My plan has one major flaw, though. I have 1-1/2 hours of lobby time tomorrow evening during Izzy’s OT session. And no way, no how can I sit there without any knitting. Looks like I have a Scarflette to cast on… Make that re-cast on. (But that’s a story for another day.)
PSA, Fellow Knitters: Tanis just launched a line of Merino-Cashmere-Silk yarn, and she’s giving away a skein with a pattern she designed. Enter before Halloween! (And any family looking for Christmas ideas, consider this a big-ole-hint! 😉
It took several months, but I’ve recovered from the heartbreak of Izzy having lost the first skating sweater I made her. Yep, you read that right. Best we can figure, it went MIA at either the ice rink or school in April. But since it never showed up in either’s Lost & Found, I’ve consoled myself by fabricating a story about how it’s being worn and loved by some little girl somewhere. Some little girl who sleeps in it and never lets it out of her sight.
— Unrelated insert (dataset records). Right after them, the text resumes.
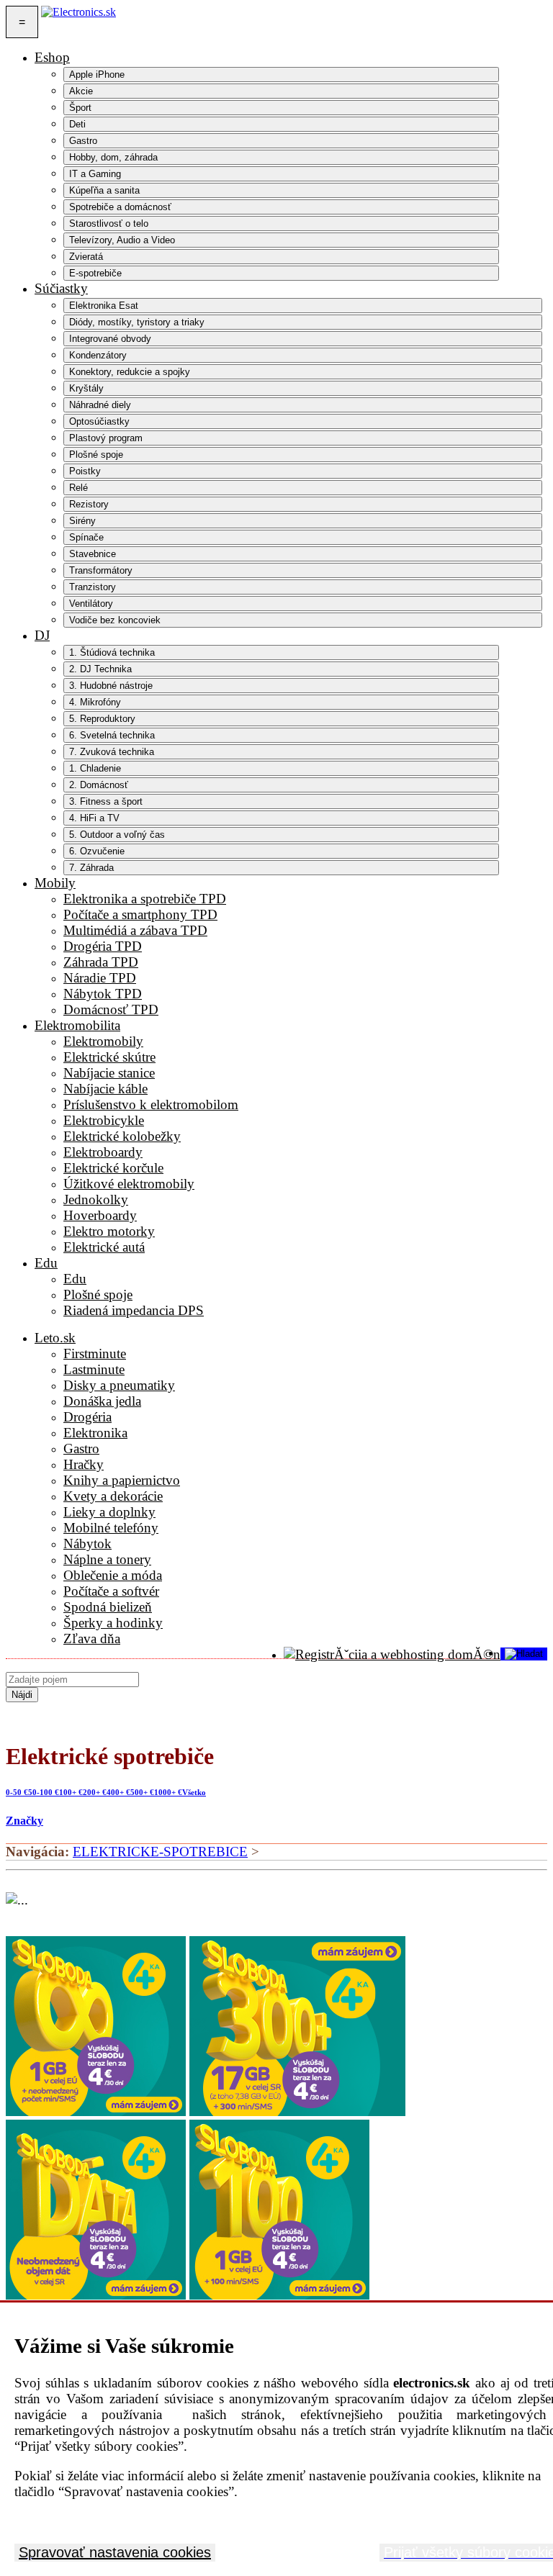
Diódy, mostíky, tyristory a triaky (136, 322)
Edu (46, 1262)
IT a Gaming (95, 173)
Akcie (81, 91)
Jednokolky (95, 1199)
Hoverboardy (100, 1215)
So when I agreed to cast on another sweater for Izzy, it came with a sworn promise that she would not lose this one. (And the acknowledgement that if she did, there would be nadda handknits for her for years to come.)
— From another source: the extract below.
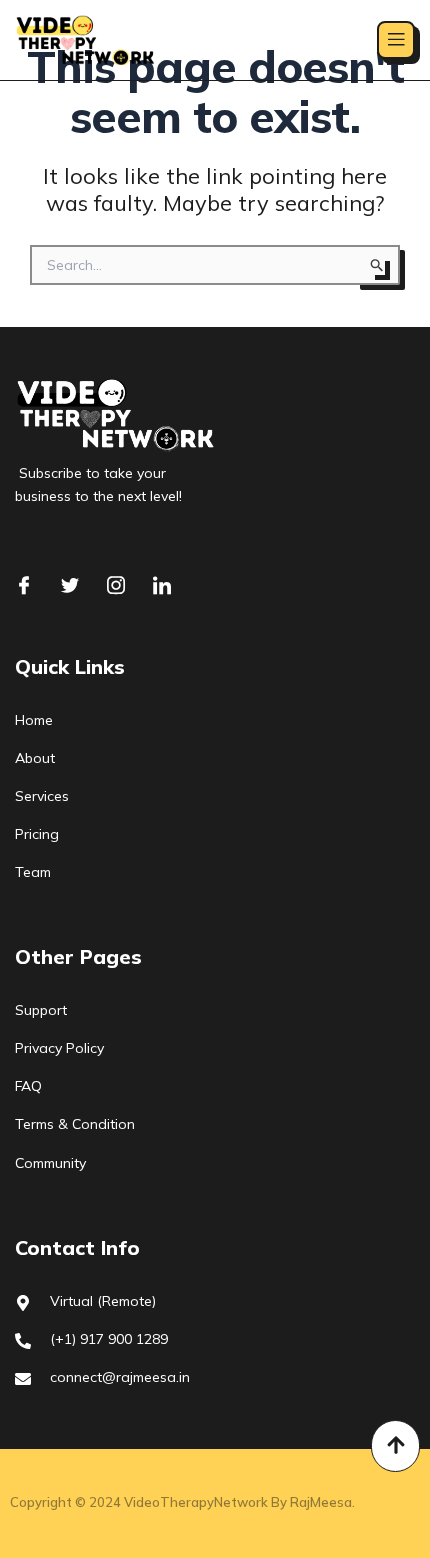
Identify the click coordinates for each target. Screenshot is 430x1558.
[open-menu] (396, 40)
Yarn: Alice Starmore Scottish Heather (Aubretia), Noro Iro (111)
It also seemed wise to go stash diving for the yarn. In the end, I ended up frogging a half-finished Tweedy Pie coat I’d started for Izzy when she was three — even at that small size, it was more Seed Stitch (1000-some yards) than I could stomach. The yarn is this amazing heathered purple with bits of violet and pink that’s not done justice by my photos. It also proved to be one of those yarns that change texture completely (from stiff and kind of scratchy to almost fuzzy soft) after blocking.
This is my first attempt at a yoke cardigan, which had me quite nervous before the blocking. The fact that I’d pushed the purl stripes by selecting a slightly bulkier yarn than what was in the pattern certainly didn’t help. In the end, I’m reasonably satisfied with the result — the button band is just a bit wavy, but I’m hoping that will straighten out with wear. I’d also done the math to size up two-inches around to make it bigger than the largest size in the pattern. And while it’s a bit big now, given how fast Izzy’s growing, I was happy to see that.
To get the color sequencing I wanted, I had to dip into the second skein of Iro I bought for the project. But that left me with nearly a full skein to play with. And who could resist digging through Ravelry to find just the perfect pattern to use up the rest of that glorious rainbow yardage?